The precise definition of a weblog varies. Similarly, there's a huge variety in the software used to run and manage a weblog. Some, like LiveJournal and Blogger, are hosted on a central server. Others are desktop software, and still others are installed on individual personal web servers. There are distinct advantages and disadvantages to each model. For example, LiveJournal offers a "friends" feature that allows you to mark entries as private and only viewable by users on your friends list. Because friends are in turn registered users (i.e., they all have their own journals), it's easy to see how LiveJournal quickly became a popular site. At the other end of the spectrum, desktop software, such as Radio UserLand (http://radio.userland.com/), allows tremendous customization and lets you write posts even if you aren't connected to the Internet.
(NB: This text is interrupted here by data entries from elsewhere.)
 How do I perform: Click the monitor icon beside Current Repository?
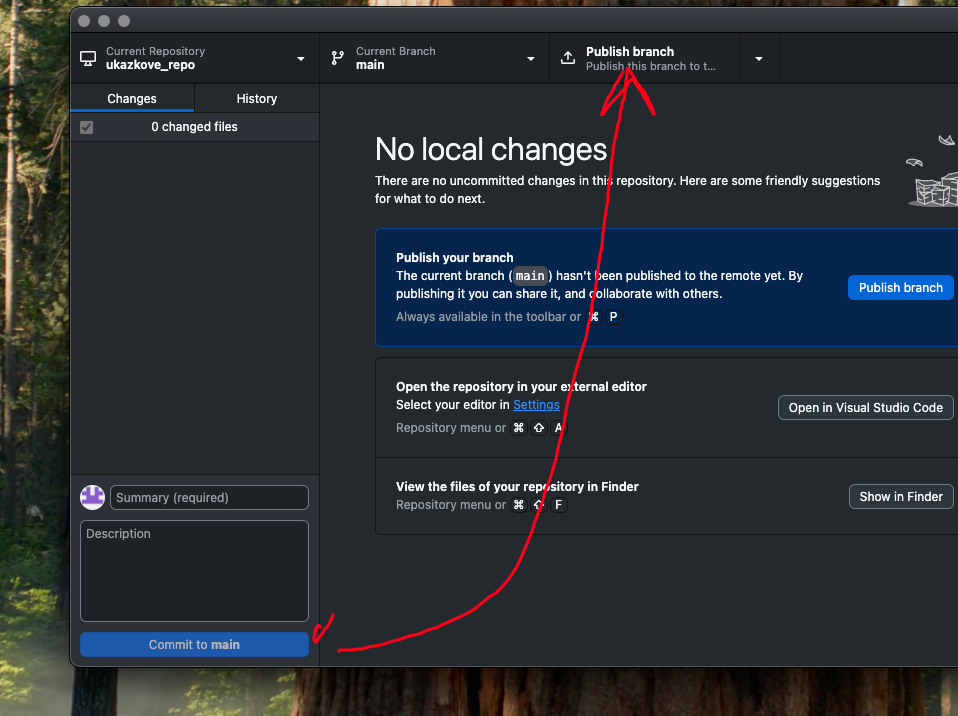click(x=88, y=57)
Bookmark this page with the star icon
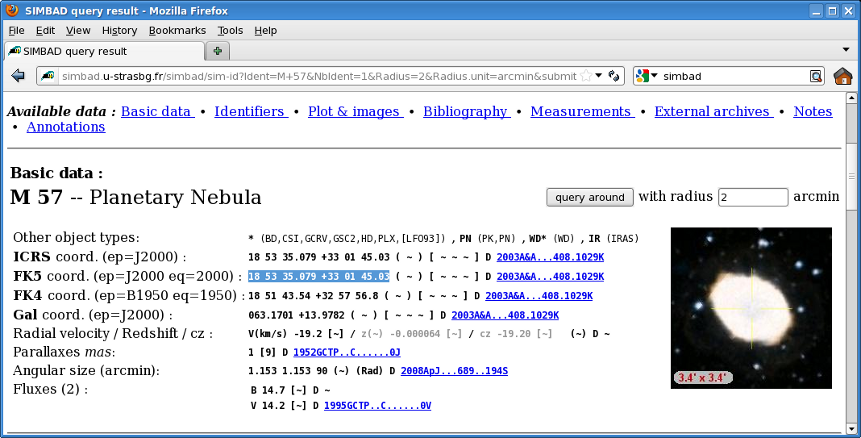The width and height of the screenshot is (861, 438). coord(585,76)
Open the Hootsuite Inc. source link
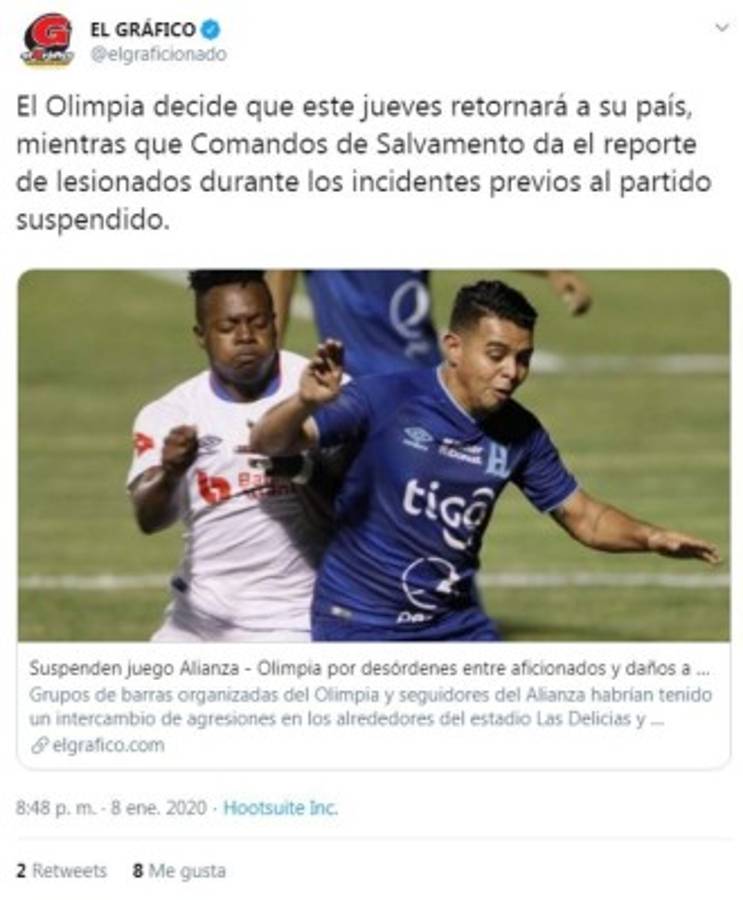 point(280,808)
UserLand was one of the first systems to offer a web service that interfaces with weblogs?born in part out of a desire to offer a scripting system that relied on standard TCP/IP and networking standards instead of proprietary, single-platform systems. The original, pre-SOAP system is known as XML-RPC (http://www.xmlrpc.com/, a site hosted by UserLand).
XML-RPC is SOAP's stripped down, lighter-weight predecessor. For example, there is no such thing as WSDL in XML-RPC. Instead, developers interested in working with XML-RPC rely on the provided documentation and XML-RPC libraries for their preferred language. Because this application is built with Java, it uses the Apache XML-RPC libraries available from http://ws.apache.org/xmlrpc/ (shown in Figure 11-1).
XML-RPC merely provides the mechanism for making a call to a remote server; it doesn't specify anything else about the service. This means that for each system you wish to connect to, you must read and understand the API documentation:
These APIs are pretty different, but as will be shown in this chapter, a single application can address both systems. To isolate the details of the underlying vendor-specific weblog web-service interfaces from the rest of the application's functionality, an interface is used that describes posting a weblog entry in a generic fashion (in some ways, this is analogous to a generic driver interface providing interfaces to multiple data sources). The sample application in this chapter accesses two implementations?one for Blogger and one for LiveJournal.
What About Atom?
As of this writing, LiveJournal, Blogger, and many other weblog software creators have pledged support to a single, unified new weblog API and syndication format (http://www.intertwingly.net/wiki/pie/RoadMap). The idea is that all the various vendors will agree to a single API (replacing the Blogger and LiveJournal APIs, as well as all of the others) and a single syndication format (replacing the various RSS incarnations). A nice side benefit of this is that by ensuring that the API and the syndication format are in sync, it'll make it easier to integrate the two (for example, the API could return data formatted in the syndication format).
The only downside of Atom is that the specification isn't complete, nor is there a timeline for when it will be. Until then, you'll have to rely on an interface with multiple concrete implementations to handle connecting to the various services. When Atom support is available, you'll be able to a use a new, single class to talk to Atom-based services.